You are viewing a plain text version of this content. The canonical link for it is here.
Posted to commits@lucene.apache.org by ab...@apache.org on 2017/05/23 18:00:22 UTC
[8/8] lucene-solr:jira/solr-10515: SOLR-10515 Fix enqueue/dequeue,
add javadoc and some debug logging.
SOLR-10515 Fix enqueue/dequeue, add javadoc and some debug logging.

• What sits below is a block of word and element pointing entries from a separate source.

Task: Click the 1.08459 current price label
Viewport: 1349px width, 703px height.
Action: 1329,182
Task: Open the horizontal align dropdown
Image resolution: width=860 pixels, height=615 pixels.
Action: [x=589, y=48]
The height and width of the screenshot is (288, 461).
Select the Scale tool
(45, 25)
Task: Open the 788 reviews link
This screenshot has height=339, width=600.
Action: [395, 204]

Project: http://git-wip-us.apache.org/repos/asf/lucene-solr/repo
Commit: http://git-wip-us.apache.org/repos/asf/lucene-solr/commit/39464e2c
Tree: http://git-wip-us.apache.org/repos/asf/lucene-solr/tree/39464e2c
Diff: http://git-wip-us.apache.org/repos/asf/lucene-solr/diff/39464e2c
Branch: refs/heads/jira/solr-10515
Commit: 39464e2cb8dab8ad99e7e01d7b4589e948f6ff8b
Parents: c252c55
Author: Andrzej Bialecki <ab...@apache.org>
Authored: Tue May 23 19:59:34 2017 +0200
Committer: Andrzej Bialecki <ab...@apache.org>
Committed: Tue May 23 19:59:34 2017 +0200
----------------------------------------------------------------------
.../solr/cloud/autoscaling/AutoScaling.java | 3 +-
.../cloud/autoscaling/NodeAddedTrigger.java | 16 ++++----
.../solr/cloud/autoscaling/NodeLostTrigger.java | 12 +++---
.../cloud/autoscaling/ScheduledTriggers.java | 39 +++++++++++++-------
.../solr/cloud/autoscaling/TriggerBase.java | 10 +++--
.../autoscaling/TriggerIntegrationTest.java | 23 +++++++-----
6 files changed, 62 insertions(+), 41 deletions(-)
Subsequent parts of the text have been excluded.